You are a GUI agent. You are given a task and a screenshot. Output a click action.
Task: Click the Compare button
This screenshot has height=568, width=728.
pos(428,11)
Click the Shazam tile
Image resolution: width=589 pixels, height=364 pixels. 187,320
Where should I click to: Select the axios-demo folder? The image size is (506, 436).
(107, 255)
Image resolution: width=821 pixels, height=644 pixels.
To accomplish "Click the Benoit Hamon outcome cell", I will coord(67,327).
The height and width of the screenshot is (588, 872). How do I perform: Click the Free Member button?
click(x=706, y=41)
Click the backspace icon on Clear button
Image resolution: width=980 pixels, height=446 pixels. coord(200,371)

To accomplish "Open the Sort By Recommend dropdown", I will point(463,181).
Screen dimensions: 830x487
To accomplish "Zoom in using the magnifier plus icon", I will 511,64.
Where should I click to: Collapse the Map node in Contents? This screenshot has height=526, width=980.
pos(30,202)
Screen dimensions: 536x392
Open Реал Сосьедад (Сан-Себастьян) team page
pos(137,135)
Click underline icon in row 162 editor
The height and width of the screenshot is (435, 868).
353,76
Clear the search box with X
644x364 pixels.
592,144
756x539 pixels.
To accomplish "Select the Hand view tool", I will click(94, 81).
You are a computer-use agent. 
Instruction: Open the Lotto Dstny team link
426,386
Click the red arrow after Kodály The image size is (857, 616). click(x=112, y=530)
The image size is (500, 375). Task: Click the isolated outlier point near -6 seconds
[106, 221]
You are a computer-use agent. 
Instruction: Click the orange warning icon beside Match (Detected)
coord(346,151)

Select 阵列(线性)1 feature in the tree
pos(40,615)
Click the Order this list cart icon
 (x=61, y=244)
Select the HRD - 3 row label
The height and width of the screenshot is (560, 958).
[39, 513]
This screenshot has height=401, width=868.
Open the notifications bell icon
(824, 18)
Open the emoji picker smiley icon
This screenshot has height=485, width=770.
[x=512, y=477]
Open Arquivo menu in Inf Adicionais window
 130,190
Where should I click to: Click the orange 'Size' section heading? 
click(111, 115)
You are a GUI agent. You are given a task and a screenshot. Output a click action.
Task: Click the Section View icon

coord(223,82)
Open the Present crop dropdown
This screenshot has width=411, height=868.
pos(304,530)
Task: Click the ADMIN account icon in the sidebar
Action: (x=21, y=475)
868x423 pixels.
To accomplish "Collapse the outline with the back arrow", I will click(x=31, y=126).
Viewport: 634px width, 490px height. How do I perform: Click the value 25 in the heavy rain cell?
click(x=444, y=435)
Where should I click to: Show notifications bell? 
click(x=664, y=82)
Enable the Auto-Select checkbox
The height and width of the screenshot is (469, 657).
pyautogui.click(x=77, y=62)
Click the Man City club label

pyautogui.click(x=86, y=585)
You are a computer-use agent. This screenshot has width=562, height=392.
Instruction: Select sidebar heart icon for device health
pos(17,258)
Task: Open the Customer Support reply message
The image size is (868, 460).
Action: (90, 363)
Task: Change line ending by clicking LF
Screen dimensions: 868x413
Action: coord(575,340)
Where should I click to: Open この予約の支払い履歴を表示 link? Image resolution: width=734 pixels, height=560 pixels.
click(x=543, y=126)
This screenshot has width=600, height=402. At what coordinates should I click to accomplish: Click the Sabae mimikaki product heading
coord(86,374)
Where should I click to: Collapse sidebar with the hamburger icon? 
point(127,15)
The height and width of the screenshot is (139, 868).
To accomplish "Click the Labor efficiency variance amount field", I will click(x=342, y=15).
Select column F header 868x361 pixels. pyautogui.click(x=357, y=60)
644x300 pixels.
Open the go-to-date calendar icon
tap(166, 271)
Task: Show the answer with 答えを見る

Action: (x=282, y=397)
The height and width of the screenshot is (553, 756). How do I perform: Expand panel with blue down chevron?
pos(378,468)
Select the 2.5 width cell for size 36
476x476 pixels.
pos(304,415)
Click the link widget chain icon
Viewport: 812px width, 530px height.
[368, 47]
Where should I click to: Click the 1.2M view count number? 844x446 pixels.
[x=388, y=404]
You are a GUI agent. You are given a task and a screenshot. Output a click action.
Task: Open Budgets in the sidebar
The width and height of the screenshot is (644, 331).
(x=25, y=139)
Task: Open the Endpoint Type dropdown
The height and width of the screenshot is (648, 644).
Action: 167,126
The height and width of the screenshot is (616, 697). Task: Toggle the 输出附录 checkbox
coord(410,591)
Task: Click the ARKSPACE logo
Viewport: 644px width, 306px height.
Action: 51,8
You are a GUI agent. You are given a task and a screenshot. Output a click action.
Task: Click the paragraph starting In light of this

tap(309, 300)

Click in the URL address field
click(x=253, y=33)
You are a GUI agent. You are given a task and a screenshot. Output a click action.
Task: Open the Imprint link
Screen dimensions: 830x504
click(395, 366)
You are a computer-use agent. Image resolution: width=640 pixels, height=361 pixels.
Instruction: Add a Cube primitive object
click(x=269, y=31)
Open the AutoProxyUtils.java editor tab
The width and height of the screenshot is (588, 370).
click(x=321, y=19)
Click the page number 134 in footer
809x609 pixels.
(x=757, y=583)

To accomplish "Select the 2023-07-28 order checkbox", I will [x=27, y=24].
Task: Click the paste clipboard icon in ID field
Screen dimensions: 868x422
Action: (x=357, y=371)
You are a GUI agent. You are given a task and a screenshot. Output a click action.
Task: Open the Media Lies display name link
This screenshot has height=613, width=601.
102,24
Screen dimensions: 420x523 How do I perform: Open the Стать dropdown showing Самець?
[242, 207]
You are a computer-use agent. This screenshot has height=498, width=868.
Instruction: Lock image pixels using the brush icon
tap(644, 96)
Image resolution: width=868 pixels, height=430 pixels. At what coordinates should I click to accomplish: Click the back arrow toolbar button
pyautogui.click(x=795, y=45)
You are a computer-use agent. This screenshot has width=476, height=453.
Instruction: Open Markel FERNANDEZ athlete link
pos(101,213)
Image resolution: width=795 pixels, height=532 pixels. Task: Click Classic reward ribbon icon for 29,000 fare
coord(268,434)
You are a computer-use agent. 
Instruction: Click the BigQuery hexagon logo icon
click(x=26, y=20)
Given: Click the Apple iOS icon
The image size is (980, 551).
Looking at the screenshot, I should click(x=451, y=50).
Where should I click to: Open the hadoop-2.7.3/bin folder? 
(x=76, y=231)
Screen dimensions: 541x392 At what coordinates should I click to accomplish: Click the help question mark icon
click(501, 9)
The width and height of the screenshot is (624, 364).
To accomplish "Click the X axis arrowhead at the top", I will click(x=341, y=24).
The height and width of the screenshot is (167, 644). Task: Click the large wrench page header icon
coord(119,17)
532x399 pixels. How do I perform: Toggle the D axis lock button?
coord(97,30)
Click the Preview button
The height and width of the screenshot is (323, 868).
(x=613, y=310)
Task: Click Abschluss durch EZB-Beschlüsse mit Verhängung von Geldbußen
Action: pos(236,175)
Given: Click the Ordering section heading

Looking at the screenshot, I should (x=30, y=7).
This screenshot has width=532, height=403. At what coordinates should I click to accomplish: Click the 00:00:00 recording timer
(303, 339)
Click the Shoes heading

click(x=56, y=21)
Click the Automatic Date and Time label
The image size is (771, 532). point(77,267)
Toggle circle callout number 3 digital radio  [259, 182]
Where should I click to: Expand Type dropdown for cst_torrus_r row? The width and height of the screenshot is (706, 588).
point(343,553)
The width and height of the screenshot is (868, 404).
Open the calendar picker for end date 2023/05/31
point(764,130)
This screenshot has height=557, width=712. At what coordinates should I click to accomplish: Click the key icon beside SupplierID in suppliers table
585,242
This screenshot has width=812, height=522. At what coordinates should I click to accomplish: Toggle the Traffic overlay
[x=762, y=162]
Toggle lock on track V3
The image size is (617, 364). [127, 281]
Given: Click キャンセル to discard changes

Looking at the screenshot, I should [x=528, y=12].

------------------------------------------------------------

■ ASSIGNMENT:
Copy out every line from the material above where the string "will" turns up.

■ ANSWER SECTION:
To accomplish "Click the Benoit Hamon outcome cell", I will coord(67,327).
To accomplish "Open the Sort By Recommend dropdown", I will point(463,181).
To accomplish "Zoom in using the magnifier plus icon", I will 511,64.
To accomplish "Select the Hand view tool", I will click(94, 81).
To accomplish "Collapse the outline with the back arrow", I will click(x=31, y=126).
To accomplish "Click the Labor efficiency variance amount field", I will click(x=342, y=15).
To accomplish "Select the 2023-07-28 order checkbox", I will [x=27, y=24].
To accomplish "Click the X axis arrowhead at the top", I will click(x=341, y=24).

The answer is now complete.